*WHAT YOU HAVE TO DO*.
The answer must consist of each line below that contains the word "computer", copied in full.

*Saved entries*.
----
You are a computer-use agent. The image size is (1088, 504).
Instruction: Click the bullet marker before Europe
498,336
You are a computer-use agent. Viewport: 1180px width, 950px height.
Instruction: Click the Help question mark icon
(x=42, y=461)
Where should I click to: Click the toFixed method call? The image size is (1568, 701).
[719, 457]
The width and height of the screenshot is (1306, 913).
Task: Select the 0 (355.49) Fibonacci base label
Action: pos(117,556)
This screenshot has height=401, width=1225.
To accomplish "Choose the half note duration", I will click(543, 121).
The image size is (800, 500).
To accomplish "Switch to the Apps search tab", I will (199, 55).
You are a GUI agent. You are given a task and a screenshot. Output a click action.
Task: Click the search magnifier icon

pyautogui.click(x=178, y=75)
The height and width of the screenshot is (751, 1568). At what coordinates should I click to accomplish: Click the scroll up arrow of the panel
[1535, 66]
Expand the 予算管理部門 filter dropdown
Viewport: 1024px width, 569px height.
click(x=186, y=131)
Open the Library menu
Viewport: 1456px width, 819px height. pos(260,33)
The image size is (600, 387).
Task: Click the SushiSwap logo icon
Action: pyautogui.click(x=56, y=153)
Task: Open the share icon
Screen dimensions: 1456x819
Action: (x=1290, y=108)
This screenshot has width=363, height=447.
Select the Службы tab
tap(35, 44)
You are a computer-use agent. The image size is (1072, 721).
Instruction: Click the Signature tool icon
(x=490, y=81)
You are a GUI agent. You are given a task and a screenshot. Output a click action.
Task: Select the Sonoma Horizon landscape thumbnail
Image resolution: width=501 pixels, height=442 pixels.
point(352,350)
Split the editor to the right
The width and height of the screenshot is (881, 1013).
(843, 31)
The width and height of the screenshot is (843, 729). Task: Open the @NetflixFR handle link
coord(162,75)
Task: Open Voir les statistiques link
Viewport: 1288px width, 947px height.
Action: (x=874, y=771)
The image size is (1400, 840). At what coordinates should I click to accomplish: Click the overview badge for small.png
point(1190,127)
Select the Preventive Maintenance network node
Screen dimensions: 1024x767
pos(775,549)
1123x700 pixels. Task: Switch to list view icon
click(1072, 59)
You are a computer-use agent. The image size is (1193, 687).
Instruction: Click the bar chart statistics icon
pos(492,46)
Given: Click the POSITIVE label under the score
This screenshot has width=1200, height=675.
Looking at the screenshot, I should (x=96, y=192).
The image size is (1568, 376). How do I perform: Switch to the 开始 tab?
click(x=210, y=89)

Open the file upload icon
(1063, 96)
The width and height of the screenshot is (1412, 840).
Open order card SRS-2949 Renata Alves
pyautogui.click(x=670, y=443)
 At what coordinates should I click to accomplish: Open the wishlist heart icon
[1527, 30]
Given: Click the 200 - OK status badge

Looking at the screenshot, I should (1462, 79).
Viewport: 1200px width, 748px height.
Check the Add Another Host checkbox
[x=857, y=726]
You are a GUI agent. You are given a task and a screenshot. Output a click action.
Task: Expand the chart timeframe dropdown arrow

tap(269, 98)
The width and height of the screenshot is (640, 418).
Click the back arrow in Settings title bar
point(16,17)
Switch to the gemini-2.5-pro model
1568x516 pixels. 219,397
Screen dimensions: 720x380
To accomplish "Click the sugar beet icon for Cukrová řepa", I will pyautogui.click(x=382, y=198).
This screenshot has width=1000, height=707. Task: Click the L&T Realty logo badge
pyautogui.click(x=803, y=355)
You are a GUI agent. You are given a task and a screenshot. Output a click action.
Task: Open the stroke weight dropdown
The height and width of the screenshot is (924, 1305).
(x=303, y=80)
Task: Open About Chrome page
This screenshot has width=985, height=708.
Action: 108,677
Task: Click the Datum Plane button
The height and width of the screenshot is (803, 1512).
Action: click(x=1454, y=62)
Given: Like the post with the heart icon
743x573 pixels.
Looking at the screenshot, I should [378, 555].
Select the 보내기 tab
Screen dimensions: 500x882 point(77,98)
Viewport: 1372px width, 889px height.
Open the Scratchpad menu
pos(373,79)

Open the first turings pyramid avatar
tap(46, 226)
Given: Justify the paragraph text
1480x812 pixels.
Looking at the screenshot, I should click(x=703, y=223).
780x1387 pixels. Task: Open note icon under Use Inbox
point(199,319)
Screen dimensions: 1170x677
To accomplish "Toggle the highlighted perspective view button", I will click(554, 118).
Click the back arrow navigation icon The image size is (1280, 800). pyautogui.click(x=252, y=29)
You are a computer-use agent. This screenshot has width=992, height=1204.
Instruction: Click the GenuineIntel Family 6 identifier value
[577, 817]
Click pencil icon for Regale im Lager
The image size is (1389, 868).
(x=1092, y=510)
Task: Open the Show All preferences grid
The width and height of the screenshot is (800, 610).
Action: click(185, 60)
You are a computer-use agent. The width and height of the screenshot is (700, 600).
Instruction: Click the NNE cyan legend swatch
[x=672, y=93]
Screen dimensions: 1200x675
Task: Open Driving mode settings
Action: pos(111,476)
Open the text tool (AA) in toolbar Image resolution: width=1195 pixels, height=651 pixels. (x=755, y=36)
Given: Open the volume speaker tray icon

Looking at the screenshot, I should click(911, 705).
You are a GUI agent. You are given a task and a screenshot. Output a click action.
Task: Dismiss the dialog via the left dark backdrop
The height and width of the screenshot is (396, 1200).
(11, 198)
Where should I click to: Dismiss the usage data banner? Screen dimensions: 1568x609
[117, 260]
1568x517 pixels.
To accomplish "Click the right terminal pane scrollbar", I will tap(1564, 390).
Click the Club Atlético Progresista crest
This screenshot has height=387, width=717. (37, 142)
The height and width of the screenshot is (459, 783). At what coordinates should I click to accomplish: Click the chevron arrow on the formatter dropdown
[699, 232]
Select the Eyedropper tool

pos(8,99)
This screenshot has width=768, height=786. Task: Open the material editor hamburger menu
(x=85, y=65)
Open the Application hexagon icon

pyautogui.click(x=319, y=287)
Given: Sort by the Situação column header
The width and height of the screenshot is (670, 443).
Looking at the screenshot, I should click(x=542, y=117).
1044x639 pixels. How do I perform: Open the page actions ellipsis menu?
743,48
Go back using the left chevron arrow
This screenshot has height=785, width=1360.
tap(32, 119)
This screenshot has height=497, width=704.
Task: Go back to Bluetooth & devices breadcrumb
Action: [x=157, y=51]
----
*ANSWER BOX*.
You are a computer-use agent. The image size is (1088, 504).
You are a computer-use agent. Viewport: 1180px width, 950px height.
You are a computer-use agent. The image size is (1072, 721).
You are a computer-use agent. The image size is (1193, 687).
You are a computer-use agent. This screenshot has width=992, height=1204.
You are a computer-use agent. The width and height of the screenshot is (700, 600).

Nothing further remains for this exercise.